Глафира надо всем этим посмеялась и потом сразу спросила Павла Николаевича о его особенном служении.
— Ты, кажется, уж очень бравируешь своим положением, — заметила она. — Это небезопасно!
— Нимало. Да обо мне речь впереди, скажи-ка лучше, что ты за птица. Мне это становится очень неясным. То мы с тобой нигилистничали…
— То есть это вы нигилистничали, — перебила его Глафира.
— Ну ты, вы, мы, они; ты даже все местоимения в своем разговоре перемешала, но кто бы ни нигилистничал, все-таки я думаю, что можно было отдать голову свою на отсечение, что никто не увидит тебя в этой черной рясе, в усменном поясе, верующею в господа бога, пророчествующею, вызывающею духов, чертей и дьяволов. И попался я, скажу тебе откровенно, Глафира. Когда ты меня выписала, ты мне сказала, что у меня есть своя каторжная совесть. Да, у меня именно есть моя каторжная совесть; я своих не выдаю, а ты… во-первых, ты меня больше не любишь, это ясно.
— А во-вторых? — спросила Глафира.
— А во-вторых, ты имеешь какое-то влечение, род недуга, к этому Подозерову.
— Ну-с, в-третьих?
— В-третьих, ты все путаешь и напутала чего-то такого, в чем нет ни плана, ни смысла.
— Вы, мой друг, очень наблюдательны.
— А что, разве это неправда?
— Нет: именно это все правда: я перехитрила и спуталась.
— Ну да, лукавь как знаешь, а дело в том, что, видя все это, я готов сказать тебе: «Прости, прощай, приют родимый», и позаботиться о себе сам.
— То есть уехать к Ларе?
— Нет; не уехать к Ларе. Это могло годиться прежде, но я был такой дурак, что позволил тебе и в этом помешать мне.
— Поверь, не стоит сожаления.
— Ну, это мне лучше знать, стоит это или не стоит сожаления, но только я ведь не Висленев; я до конца таким путем не пойду; ты должна мне дать верное ручательство: хочешь или не хочешь ты быть моей женой?
— Для этого, Павел Николаевич, прежде всего нужно, чтоб я могла быть чьею-нибудь женой. Вы забываете, что я в некотором роде замужем, — проговорила Бодростина, пародируя известные слова из реплики Анны Андреевны в пьесе «Ревизор».

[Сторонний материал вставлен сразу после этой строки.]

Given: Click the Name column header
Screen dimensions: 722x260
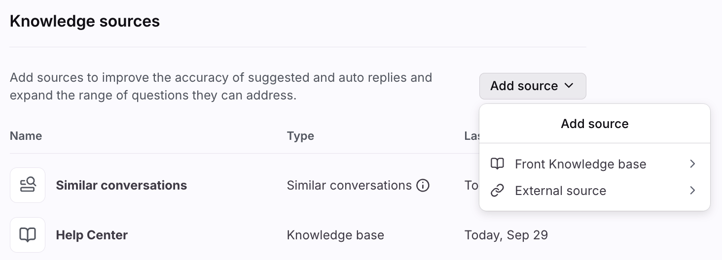Looking at the screenshot, I should click(x=26, y=136).
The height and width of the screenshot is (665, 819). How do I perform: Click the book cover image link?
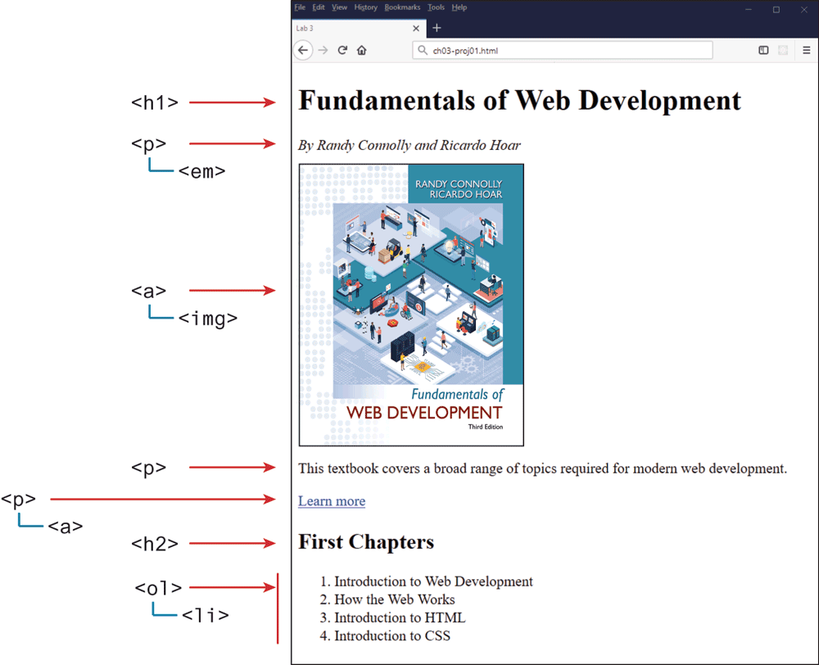point(411,305)
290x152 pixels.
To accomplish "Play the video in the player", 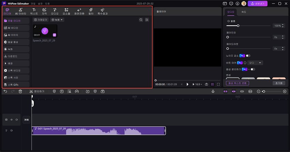I will click(x=187, y=84).
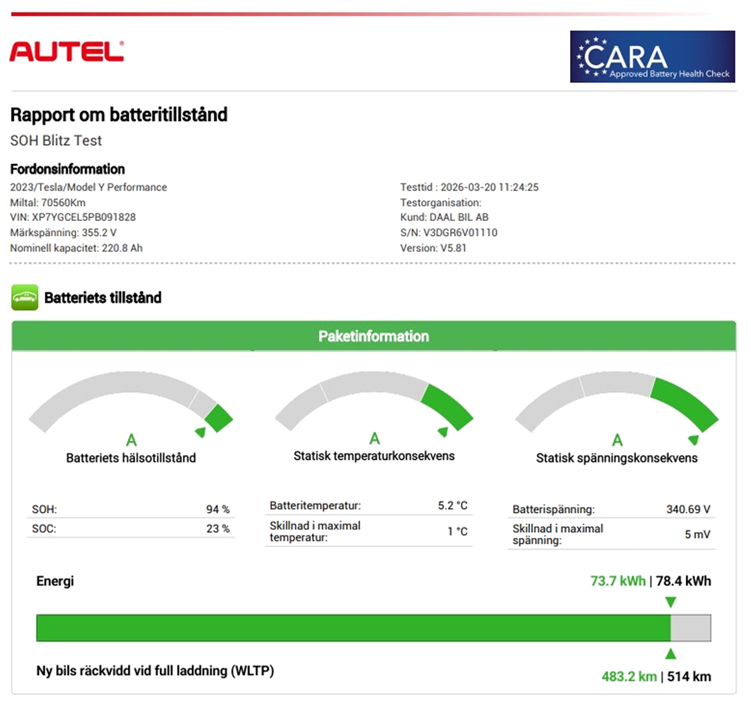
Task: Click the upward green triangle below energy bar
Action: click(670, 654)
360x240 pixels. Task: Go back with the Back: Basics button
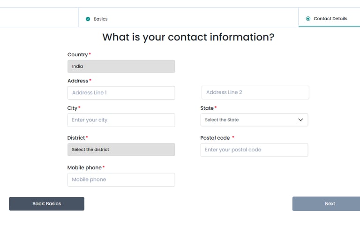(46, 204)
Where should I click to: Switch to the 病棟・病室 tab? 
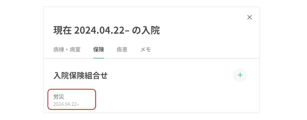click(x=67, y=50)
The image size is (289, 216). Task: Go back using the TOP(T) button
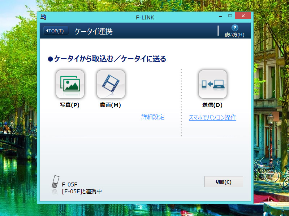tap(56, 31)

Но Горданов отвечал ей, что это разумеется само собою, что он очень хорошо понимает необходимость прежде покончить с ее мужем, но не понимает только того, для чего предпринята была эта продолжительная спиритская комедия: поездка в Париж, слоняние по Европе и наконец выдуманная Глафирой путаница в сношениях ее мужа с Казимирой.
Глафира насупила брови.
— Я ничего не перемудрила, я иду так, как мне должно идти, — отвечала она, — и поверьте, Павел Николаевич, что у меня совести во всяком случае не меньше, чем у вас, — я говорю, конечно, о той совести, о которой нам с вами прилично говорить.
— Верю; но скажи мне, когда же ты желаешь сделаться вдовой?
— Какой нескладный вопрос: разве мое дело выражать эти желания.
— Но во всяком случае теперь уже можно?
— Разумеется; и как можно скорей.
— Здесь?
— Ни в каком случае; мы уедем туда, к себе, и там…
— Да, там.
— А ты можешь ли ехать?
— Мои дела именно туда-то меня и зовут.
— Что же это такое, можно узнать?
— Отчасти можно.
— Я слушаю.
— Я только боюсь, что ты расчувствуешься.
— Пожалуйста, не бойся.
— Я имею план кое-что сварганить из этого неудовольствия крестьян, из их тяжбы со мною. Понимаешь, тут участие в этом Форова, попа Евангела, покровительство всему этому Подозерова и разные, разные такие вещи… Все это в ансамбле имеет демократический оттенок и легко может быть представлено под известным углом зрения. Притом же и дело наше о дуэли еще не окончено: я докажу, что меня хотели убить, здесь знают об этом, — наконец, что не успел я повернуться, как меня ранили, и потом Висленев, он будет свидетельствовать.
— Да, ну на Висленева не надейся; сумасшедший свидетель небольшая помощь.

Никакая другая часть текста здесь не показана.